Gini-gini Sasuke juga punya gengsi kali.
"Ayo, Sas."
Mau tak mau, Sasuke harus menahan rasa takutnya sekarang.
.
Sejam kemudian..
Sasuke menarik ujung jaket yang dikenakan Naruto.
Naruto pun merasa tubuhnya seakan disengat oleh listrik berfrekuensi tinggi.
"GAH! JANGAN PEGANG-PEGANG, KAMPRET!" amuk Naruto dengan mata melotot horor. Segala macam umpatan pun bergema dalam diri Naruto, mulai dari nama-nama binatang seperti 'Dasar unggas berjambul merah!' sampai objek yang tidak diketahui keberadaannya seperti 'Demi kolornya, Hitler! Plis lah takut sih takut tapi gausah nyentuh-nyentuh juga!'.
Haah..
Tubuh Sasuke bergeliat aneh. Kulitnya mengeluarkan keringat-keringat kepanikan. Raut wajah Naruto pun berubah menjadi iba, "Teme, lo gak apa-apa kan?" tanyanya.

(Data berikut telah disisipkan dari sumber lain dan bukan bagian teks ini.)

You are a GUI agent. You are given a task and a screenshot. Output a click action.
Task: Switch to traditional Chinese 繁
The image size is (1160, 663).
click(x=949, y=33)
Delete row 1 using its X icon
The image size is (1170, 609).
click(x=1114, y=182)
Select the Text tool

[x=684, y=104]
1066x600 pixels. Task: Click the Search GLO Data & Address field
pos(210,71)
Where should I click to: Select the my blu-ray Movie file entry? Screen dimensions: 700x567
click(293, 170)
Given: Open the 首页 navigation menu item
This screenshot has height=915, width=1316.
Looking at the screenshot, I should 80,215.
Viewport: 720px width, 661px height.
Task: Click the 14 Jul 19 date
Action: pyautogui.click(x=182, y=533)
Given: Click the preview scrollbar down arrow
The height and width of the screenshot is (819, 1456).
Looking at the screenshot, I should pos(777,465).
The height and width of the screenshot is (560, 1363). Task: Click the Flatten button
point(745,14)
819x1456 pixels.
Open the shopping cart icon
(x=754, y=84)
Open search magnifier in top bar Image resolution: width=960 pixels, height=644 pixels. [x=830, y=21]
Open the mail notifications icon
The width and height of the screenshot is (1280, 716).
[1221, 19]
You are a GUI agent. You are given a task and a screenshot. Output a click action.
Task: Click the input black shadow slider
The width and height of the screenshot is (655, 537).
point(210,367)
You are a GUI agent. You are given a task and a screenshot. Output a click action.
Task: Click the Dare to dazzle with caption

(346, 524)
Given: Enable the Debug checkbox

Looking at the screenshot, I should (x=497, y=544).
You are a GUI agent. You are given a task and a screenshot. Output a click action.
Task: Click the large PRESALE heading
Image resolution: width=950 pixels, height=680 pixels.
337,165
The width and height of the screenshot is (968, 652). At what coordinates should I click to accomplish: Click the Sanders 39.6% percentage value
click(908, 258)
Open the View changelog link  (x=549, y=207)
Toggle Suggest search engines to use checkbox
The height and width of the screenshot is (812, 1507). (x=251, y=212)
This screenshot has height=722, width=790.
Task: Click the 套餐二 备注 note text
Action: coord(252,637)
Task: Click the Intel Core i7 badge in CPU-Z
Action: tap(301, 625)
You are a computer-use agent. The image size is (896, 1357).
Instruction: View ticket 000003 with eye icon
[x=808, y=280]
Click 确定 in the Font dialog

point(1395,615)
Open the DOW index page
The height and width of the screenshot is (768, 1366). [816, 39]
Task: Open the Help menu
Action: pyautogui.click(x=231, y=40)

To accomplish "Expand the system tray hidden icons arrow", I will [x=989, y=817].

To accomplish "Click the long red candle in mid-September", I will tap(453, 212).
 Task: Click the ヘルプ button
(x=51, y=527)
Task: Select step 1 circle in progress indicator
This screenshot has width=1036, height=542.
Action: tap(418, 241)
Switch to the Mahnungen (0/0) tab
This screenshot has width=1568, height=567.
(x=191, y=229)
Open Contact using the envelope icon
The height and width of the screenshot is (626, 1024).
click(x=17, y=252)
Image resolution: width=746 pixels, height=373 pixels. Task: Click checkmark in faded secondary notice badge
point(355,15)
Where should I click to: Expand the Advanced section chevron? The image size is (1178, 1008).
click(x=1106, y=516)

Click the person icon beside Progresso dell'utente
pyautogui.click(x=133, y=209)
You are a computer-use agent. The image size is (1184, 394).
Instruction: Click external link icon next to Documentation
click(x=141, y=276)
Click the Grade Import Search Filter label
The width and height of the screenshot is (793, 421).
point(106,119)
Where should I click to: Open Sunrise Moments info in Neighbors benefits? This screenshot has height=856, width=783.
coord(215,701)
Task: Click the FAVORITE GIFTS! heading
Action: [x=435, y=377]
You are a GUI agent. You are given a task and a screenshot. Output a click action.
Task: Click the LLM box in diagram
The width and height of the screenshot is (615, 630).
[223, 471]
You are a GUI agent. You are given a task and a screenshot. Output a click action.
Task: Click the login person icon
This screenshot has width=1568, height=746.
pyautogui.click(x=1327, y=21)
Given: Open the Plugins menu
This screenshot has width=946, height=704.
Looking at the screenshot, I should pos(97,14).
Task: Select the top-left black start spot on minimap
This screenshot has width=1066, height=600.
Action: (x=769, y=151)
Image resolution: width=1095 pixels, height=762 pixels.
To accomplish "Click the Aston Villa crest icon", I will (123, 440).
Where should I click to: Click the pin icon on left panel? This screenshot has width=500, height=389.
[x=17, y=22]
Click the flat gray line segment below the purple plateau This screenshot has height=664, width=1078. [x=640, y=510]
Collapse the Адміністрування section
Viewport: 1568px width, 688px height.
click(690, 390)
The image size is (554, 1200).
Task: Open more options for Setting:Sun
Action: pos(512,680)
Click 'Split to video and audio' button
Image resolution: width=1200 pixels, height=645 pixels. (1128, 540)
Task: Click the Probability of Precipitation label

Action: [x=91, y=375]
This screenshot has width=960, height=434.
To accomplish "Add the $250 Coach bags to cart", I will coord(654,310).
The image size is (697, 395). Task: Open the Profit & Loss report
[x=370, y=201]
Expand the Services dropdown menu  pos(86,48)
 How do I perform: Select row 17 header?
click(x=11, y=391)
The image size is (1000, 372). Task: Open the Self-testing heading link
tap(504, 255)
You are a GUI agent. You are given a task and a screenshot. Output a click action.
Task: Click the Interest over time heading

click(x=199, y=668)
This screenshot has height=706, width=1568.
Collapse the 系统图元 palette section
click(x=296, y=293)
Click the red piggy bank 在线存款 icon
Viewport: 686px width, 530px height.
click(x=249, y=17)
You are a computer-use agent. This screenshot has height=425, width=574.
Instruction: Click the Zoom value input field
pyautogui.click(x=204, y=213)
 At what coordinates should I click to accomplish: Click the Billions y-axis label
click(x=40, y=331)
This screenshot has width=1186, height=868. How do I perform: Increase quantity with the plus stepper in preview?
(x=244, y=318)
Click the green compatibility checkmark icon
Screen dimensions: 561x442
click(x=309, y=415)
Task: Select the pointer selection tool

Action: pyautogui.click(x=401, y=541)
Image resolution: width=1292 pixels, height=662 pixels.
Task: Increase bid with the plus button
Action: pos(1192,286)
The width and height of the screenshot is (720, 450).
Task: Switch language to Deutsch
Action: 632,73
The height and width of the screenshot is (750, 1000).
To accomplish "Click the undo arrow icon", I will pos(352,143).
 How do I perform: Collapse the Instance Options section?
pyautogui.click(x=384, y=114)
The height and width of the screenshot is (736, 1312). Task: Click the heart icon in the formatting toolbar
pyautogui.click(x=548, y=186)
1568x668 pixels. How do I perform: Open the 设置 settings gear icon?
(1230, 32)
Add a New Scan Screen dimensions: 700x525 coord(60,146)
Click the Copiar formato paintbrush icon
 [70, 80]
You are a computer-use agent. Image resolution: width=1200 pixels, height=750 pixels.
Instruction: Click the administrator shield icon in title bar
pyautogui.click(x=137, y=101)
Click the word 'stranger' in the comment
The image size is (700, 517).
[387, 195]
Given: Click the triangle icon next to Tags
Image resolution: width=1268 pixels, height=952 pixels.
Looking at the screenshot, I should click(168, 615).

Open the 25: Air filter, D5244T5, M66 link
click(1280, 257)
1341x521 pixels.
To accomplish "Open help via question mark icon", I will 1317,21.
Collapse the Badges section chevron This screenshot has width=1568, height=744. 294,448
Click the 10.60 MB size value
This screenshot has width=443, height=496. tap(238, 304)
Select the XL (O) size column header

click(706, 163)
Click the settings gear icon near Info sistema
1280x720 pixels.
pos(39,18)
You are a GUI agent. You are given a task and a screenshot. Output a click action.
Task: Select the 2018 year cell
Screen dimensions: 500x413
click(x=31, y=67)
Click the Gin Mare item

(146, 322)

Sasuke cengir ganteng dalam hati, ternyata Doi nya perhatian juga. "Takut." Ujar Sasuke dengan manjanya. Naruto yang – semakin – kasihan melihat Sasuke refleks mengelus punggung Sasuke—
"ANJIR DOBE."
—dengan ranting.
"Tahan, teme. Dari tadi gua belum lihat ada rumah disini. Jalanan terlalu sepi, kiri dan kanan kita cuma ada pohon aja. Eh, tunggu.."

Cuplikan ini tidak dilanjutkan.